- TEXTAUSZUG -
========================
Ärztliche Meldepflicht versus ärztliche Schweigepflicht war die Kardinalfrage des AK VI. Er befasste sich zudem mit der Frage, "Wo endet die Fahrsicherheit und wo beginnt die Fahreignung?" Weiterer Schwerpunkt war die Arzt-Patienten-Beziehung.
Geleitet wurde der AK von Prof. Dr. Dr. Reinhard Dettmeyer, Direktor des Instituts für Rechtsmedizin, Justus-Liebig-Universität (Gießen). Referenten:innen waren: Dipl.-Verw.-Wirt Volker Kalus, ehem. Leiter einer Fahrerlaubnisbehörde, Dozent für Fahrerlaubnisrecht (Ottersheim), Prof. Dr. Peter Marx, ehem. Direktor der Klinik für Neurologie, Campus Benjamin Franklin, Charité (Berlin), Dipl.-Med. Ingrid Dänschel, Fachärztin für Allgemeinmedizin, Vorständin Deutscher Hausärzteverband (Lunzenau) und RA Dr. jur. Michael Pießkalla (München).
Zusammengefasst wurden mögliche Vor- und Nachteile einer Meldepflicht von fahrungeeigneten Personen diskutiert. Kernthema: Eine solche Meldepflicht könnte die Arzt-Patienten-Beziehung empfindlich stören. Demgegenüber stand ein möglicher Zugewinn an Sicherheit im Straßenverkehr.
Im Einzelnen erfolgte zunächst ein Überblick über die bislang existierenden Möglichkeiten der Meldung einer fehlenden Fahreignung an die Behörde und dessen Gebrauch. Es sollte ferner das Potenzial einer frühzeitigen Meldung von dauerhaft fahrungeeigneten Personen an die Behörde aufgezeigt werden. Am Beispiel neurologischer Krankheitsbilder wurde im Weiteren dargelegt, wie komplex die Beurteilung einer fehlenden Fahreignung sein kann. Dabei wurde auch auf Probleme von Leistungsfähigkeitsdefiziten und eventuellen Kompensationsmöglichkeiten sowie die Einschätzung der Gefährdung durch einen plötzlichen Kontrollverlust am Steuer eingegangen.
========================
- DIE DATEN -

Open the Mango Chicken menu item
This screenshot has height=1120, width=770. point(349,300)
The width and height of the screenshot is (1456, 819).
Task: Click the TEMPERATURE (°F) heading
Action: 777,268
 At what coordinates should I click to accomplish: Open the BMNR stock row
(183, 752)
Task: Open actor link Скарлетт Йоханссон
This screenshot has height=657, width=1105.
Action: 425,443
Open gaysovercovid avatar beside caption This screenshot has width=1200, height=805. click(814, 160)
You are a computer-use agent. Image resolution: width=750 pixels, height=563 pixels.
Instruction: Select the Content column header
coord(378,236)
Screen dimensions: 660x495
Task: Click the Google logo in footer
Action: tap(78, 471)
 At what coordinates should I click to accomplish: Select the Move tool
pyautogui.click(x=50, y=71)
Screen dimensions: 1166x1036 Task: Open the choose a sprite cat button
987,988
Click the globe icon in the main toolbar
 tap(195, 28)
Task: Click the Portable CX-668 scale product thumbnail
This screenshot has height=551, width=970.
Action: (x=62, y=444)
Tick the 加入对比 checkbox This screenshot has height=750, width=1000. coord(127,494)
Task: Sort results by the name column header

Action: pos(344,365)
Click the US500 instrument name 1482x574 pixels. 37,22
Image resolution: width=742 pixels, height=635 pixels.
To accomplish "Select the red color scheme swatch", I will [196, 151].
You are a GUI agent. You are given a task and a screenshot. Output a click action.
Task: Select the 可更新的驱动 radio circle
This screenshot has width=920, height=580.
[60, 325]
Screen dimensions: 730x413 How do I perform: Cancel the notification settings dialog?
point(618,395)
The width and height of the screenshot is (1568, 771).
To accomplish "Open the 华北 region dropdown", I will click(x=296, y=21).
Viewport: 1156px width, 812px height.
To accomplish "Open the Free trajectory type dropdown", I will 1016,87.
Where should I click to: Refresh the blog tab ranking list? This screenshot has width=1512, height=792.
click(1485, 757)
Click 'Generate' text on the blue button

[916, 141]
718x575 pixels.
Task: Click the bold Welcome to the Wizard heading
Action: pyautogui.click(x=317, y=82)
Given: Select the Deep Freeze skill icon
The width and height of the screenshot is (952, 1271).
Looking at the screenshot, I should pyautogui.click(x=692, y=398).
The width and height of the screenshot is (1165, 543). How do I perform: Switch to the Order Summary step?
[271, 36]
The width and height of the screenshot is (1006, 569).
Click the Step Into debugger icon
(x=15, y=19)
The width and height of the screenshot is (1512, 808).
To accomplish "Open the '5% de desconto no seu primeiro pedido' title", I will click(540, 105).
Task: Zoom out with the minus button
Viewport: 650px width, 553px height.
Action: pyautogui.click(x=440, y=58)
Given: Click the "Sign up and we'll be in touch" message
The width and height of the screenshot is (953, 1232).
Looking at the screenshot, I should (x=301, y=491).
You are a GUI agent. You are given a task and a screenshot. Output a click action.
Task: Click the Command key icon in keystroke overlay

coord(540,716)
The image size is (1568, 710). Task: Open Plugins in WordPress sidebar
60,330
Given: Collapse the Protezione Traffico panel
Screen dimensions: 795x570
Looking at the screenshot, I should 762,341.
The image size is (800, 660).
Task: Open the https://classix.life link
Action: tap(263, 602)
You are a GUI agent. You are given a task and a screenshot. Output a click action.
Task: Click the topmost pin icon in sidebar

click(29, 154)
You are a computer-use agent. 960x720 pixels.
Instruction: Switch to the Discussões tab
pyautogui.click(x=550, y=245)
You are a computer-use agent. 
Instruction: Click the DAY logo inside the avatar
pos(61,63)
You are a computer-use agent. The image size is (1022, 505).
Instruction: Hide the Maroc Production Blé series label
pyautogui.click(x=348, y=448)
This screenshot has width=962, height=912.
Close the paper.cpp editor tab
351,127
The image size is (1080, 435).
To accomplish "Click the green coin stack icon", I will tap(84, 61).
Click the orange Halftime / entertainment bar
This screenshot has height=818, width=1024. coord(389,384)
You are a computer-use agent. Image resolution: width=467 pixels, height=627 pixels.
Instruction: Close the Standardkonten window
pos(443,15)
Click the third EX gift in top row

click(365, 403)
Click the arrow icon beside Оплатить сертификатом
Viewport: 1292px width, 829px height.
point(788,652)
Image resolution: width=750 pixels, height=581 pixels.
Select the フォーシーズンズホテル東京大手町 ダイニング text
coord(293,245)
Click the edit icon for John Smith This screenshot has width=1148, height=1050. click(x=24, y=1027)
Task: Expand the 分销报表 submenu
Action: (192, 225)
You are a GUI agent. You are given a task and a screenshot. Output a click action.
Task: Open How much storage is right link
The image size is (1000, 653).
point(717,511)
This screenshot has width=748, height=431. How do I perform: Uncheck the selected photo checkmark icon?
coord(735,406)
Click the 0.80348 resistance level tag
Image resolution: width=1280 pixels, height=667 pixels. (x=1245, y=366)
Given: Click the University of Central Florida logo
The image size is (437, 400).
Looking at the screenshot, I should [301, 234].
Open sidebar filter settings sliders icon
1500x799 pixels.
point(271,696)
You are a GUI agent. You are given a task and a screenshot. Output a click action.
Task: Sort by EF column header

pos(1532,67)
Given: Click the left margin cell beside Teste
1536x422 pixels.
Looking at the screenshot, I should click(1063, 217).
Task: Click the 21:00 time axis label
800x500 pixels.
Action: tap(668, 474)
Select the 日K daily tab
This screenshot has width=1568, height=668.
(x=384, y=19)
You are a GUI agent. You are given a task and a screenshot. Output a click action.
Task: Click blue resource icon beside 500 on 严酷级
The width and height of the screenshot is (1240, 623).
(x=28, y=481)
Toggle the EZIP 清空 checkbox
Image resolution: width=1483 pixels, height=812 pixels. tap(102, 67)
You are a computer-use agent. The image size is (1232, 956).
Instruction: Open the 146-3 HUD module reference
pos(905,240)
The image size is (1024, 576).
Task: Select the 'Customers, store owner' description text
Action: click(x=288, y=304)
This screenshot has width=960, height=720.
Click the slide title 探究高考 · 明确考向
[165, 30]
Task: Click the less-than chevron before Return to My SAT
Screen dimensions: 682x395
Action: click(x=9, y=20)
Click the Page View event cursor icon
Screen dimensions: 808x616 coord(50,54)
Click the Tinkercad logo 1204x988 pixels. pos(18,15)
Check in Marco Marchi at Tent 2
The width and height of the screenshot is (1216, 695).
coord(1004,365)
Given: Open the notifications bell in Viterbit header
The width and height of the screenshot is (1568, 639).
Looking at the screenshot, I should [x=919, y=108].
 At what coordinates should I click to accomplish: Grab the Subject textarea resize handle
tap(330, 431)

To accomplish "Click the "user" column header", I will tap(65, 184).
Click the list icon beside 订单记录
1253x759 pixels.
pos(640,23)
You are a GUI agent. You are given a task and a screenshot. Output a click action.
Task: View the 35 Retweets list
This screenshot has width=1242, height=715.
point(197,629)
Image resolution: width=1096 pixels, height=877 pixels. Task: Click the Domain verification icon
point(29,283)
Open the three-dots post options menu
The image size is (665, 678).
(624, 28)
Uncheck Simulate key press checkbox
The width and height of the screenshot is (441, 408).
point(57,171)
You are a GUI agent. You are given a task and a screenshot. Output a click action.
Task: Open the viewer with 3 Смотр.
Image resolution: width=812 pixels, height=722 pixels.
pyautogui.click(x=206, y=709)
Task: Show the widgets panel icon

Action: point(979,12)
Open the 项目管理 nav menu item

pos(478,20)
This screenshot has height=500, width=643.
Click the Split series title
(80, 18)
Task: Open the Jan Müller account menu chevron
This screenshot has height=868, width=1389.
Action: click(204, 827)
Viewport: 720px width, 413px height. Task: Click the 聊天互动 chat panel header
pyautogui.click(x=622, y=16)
========================
Setzen Sie den Textauszug über die ärztliche Meldepflicht im Straßenverkehr im Anschluss an seinen letzten Satz fort. Die Einträge stehen in keinem Zusammenhang mit dem Textauszug.

Aus hausärztlicher Sicht folgten praxisrelevante Beispiele komplexerer Fälle und wie deren behördliche Meldungen in der Vergangenheit im Einzelfall abgelaufen sind. Es sollte hier im Besonderen auch auf die enge Arzt-Patienten-Beziehung eingegangen werden. Begründet eine Meldepflicht das Risiko, dass sich ein Patient oder eine Patientin nicht mehr vollumfänglich gegenüber der ärztlichen Seite offenbart? Abschließend erfolgte eine juristische Betrachtung einer etwaigen Meldepflicht v.a. vor dem Hintergrund der ärztlichen Schweigepflicht. Es wurde dabei auch auf mögliche notwendige, von gesetzgeberischer Seite ggf. zu schaffende Rahmenbedingungen eingegangen, sofern eine solche Meldepflicht für sinnvoll erachtet werden sollte.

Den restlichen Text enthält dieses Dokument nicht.